Türk insanına göre az fren yapan, vites geçişlerinde arabayı sarsmayan ve konfordan ödün vermeyendir.
Bana göre ise arabanın çevresine 360 derece hakim olan, gelebilecek tehlikeleri önceden sezebilen, manevra kabiliyeti yüksek olan, arabanın limitlerini bilen, araç virajda kaysa bile kontra verip hakimiyeti bulan, nerede hızlanıp nerede yavaşlaması gerektiğini bilen, kırmızı ışığı görmesine rağmen gazı köklemeyen şofördür.

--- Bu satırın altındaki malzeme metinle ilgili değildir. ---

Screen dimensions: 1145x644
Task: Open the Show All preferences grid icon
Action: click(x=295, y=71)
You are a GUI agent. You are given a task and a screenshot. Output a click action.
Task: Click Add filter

Not: bu ülkede trafik kurallarına uyan kaza yapar cin gibi olmalısınız arkanızdan araba gelirken yaya geçidinde yayaya yol vermek isterseniz öküzün biri gelir toslar. Şoförlük kural değil zeka işidir.

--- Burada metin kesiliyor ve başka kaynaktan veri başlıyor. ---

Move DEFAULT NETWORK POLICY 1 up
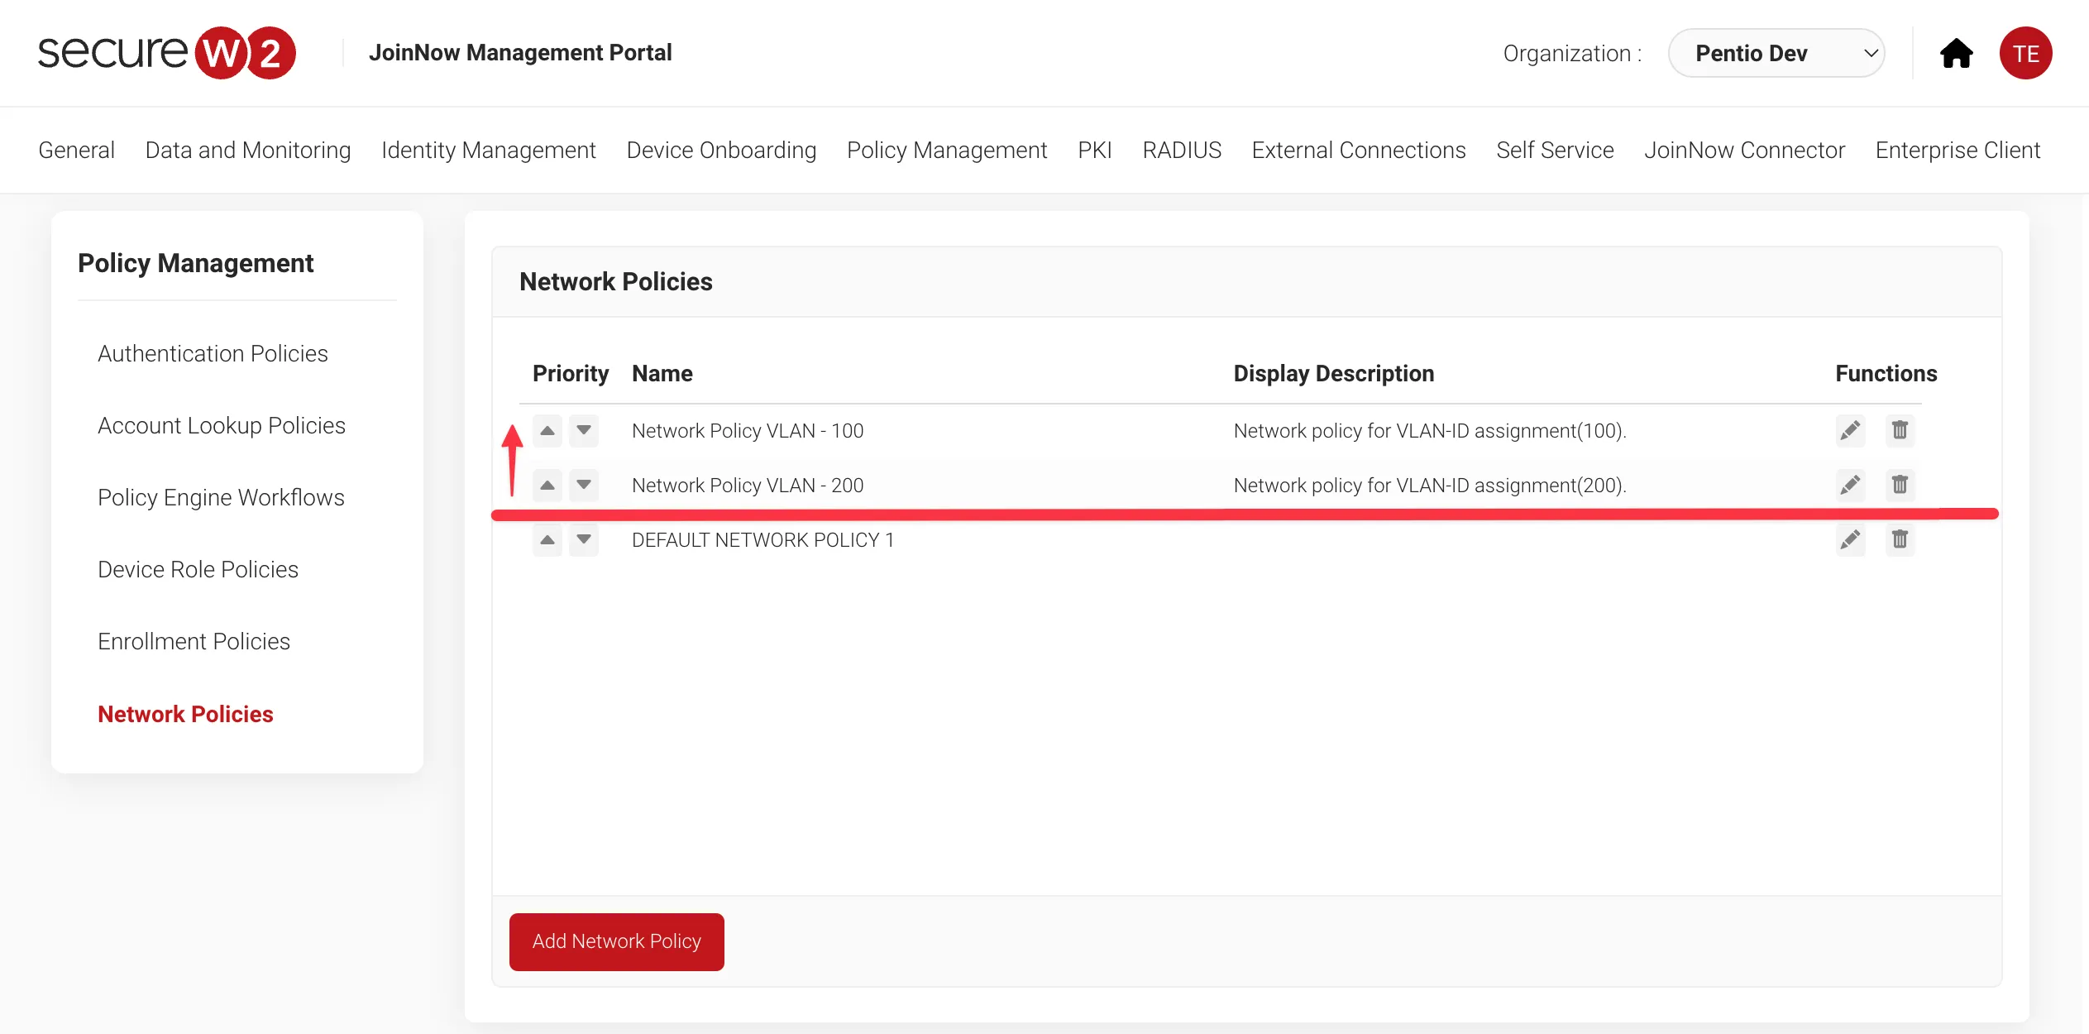 coord(547,540)
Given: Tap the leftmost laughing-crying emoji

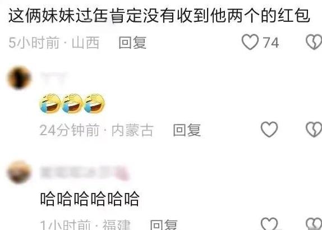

Dikkatli ve akıllıca araba kullanandır. Ben her şeyi mükemmel yapsam bile gerizekalının biri önüme atlayabilir tetikliğiyle kullanmak gerekiyor arabayı.
-yükü karoser içinde dengeli yüklemek, büyük parçalar tabana ve kupaya yakın koymak, sabit duramayan şeyleri kayışlarla sabitlemek.
Çünkü şoför, trafikte ticari amaçla seyr eden, yük, eşya veya yolcu taşıyan kişidir. Binek aracı sevk ve idare edenlere şoför değil sürücü denir. Önce bi terminolojiye hakim olalım amk!